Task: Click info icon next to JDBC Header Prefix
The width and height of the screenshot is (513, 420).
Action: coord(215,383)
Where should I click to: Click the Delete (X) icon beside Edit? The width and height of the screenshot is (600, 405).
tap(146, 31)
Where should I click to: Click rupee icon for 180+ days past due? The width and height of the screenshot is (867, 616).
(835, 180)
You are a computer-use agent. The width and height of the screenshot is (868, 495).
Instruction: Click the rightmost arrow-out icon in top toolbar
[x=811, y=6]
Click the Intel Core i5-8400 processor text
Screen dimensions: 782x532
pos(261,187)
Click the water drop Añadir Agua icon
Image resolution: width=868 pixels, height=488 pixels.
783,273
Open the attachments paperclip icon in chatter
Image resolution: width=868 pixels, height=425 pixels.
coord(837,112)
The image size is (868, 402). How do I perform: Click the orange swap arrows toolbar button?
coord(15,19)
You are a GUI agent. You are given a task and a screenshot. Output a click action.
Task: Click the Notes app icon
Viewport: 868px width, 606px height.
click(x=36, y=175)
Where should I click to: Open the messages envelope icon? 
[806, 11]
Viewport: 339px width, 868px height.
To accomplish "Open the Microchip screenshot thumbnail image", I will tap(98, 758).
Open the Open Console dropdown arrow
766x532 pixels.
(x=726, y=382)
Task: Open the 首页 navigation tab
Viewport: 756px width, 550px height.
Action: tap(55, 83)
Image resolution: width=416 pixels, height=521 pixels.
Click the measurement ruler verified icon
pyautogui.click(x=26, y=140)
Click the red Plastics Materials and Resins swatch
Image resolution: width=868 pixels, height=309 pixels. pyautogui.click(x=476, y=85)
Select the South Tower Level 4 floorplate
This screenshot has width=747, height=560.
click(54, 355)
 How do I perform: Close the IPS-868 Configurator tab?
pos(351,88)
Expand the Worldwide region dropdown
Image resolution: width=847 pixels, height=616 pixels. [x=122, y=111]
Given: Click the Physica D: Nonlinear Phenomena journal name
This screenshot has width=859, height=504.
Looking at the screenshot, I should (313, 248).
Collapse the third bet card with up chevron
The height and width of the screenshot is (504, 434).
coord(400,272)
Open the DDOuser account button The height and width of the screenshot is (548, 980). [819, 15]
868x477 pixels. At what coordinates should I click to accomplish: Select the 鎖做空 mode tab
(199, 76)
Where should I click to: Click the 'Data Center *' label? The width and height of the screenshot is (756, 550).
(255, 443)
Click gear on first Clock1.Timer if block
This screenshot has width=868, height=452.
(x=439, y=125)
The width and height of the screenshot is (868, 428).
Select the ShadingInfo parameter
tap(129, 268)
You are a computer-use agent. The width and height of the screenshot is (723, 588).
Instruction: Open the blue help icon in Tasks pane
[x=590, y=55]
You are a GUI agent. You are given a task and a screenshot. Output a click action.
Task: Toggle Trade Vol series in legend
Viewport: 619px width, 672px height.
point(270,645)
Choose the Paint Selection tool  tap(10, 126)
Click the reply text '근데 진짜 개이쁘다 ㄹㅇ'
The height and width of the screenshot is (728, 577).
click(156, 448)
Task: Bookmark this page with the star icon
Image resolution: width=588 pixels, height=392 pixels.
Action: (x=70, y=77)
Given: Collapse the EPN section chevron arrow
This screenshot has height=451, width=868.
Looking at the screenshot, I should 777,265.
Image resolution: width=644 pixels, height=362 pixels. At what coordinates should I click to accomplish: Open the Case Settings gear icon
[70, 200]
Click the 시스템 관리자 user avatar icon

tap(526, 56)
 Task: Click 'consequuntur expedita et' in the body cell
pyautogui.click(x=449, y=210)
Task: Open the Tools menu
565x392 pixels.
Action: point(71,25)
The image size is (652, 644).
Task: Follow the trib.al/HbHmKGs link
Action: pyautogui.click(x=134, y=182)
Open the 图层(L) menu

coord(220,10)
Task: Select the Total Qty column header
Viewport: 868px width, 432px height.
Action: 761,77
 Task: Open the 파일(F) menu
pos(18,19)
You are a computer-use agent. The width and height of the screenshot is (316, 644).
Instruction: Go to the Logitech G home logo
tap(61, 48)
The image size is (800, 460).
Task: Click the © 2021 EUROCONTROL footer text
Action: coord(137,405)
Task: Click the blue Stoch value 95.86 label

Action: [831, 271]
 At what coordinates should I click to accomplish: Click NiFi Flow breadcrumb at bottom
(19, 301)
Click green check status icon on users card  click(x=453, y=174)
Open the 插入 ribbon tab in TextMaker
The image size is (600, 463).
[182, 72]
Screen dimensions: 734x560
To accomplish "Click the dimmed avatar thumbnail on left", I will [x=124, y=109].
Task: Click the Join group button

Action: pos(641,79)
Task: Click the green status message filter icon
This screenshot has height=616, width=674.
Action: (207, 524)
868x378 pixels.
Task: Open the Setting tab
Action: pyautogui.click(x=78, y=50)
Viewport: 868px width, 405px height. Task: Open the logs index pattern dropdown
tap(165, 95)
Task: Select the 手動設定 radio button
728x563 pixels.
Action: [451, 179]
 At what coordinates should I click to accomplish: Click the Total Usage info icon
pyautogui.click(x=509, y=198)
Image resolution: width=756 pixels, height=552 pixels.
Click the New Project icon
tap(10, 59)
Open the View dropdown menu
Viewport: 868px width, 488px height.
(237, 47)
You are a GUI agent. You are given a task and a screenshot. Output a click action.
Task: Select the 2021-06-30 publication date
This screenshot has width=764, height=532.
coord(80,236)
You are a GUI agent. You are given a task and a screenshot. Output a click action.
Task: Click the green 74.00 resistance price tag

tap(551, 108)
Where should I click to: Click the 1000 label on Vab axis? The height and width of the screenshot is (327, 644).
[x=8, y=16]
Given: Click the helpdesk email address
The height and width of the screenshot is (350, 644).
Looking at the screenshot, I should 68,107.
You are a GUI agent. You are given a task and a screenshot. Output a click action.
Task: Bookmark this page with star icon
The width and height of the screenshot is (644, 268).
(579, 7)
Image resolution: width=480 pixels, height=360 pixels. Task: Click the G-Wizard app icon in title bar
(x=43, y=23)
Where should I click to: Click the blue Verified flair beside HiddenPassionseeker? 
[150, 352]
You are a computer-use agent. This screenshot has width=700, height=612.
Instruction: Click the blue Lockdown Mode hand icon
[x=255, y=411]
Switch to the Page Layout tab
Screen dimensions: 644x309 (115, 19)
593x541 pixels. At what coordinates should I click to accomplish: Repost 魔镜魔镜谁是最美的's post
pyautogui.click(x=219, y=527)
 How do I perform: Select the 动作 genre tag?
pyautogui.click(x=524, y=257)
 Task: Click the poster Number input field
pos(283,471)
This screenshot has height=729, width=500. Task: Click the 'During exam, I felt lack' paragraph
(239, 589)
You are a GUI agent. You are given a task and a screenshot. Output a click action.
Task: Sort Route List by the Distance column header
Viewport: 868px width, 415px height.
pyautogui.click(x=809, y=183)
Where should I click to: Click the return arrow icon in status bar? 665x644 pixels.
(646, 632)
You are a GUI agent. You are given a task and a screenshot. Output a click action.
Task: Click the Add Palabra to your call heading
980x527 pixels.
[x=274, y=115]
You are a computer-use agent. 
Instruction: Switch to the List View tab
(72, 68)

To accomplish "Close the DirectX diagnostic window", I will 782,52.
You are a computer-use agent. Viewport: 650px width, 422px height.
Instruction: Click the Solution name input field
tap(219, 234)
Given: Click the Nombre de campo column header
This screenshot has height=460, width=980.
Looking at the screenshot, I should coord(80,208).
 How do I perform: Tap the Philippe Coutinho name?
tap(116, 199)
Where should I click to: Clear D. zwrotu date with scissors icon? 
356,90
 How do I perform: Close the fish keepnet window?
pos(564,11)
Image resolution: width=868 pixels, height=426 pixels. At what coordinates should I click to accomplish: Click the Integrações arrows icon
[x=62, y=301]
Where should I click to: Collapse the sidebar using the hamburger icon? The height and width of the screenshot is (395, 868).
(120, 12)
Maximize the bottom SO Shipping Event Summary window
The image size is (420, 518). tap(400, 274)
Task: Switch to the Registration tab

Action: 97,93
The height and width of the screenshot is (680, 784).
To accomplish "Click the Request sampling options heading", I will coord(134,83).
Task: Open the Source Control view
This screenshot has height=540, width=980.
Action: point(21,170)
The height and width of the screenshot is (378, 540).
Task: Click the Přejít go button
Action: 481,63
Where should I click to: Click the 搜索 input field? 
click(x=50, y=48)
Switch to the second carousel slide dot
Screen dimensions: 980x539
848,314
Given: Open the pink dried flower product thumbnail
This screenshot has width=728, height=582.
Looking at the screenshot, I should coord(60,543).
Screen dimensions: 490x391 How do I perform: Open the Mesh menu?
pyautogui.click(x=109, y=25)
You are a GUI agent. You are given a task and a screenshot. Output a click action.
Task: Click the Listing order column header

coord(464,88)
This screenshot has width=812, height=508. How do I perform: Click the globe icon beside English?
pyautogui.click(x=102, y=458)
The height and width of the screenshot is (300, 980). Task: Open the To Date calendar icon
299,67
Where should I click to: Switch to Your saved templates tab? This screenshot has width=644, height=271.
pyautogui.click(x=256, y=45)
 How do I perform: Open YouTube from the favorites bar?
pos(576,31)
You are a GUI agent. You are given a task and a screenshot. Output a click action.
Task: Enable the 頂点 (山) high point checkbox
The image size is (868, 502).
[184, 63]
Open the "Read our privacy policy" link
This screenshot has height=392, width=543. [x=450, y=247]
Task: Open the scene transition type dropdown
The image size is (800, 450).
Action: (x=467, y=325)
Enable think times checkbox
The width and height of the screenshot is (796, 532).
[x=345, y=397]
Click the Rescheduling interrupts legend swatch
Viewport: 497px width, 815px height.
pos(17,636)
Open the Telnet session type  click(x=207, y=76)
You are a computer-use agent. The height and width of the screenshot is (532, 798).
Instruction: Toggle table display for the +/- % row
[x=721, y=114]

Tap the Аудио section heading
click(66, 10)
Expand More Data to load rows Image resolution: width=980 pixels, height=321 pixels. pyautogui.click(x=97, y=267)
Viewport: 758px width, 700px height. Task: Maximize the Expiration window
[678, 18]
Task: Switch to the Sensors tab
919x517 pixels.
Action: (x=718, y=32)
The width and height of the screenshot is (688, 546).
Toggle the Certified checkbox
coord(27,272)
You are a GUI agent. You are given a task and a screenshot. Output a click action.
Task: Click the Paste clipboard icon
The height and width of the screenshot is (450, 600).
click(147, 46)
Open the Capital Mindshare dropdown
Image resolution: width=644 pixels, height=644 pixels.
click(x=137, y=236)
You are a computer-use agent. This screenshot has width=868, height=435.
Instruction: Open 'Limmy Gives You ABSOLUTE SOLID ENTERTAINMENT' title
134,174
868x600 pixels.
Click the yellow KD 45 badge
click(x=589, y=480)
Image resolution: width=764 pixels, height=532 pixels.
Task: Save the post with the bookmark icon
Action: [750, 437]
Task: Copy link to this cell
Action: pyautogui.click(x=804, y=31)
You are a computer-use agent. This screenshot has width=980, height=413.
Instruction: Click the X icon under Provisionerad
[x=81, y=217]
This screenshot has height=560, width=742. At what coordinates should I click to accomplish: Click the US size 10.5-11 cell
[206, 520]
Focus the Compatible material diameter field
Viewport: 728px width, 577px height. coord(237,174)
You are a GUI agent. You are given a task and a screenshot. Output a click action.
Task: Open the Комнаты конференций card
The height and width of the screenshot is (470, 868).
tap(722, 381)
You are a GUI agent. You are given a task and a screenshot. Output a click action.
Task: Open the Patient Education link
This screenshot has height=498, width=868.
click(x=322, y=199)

· · · · · · ·

- _WHAT TO WORK ON_
Lines with the string "legend": pick each one out of the material and return it.

- _EXERCISE SOLUTION_
Task: Toggle Trade Vol series in legend
Click the Rescheduling interrupts legend swatch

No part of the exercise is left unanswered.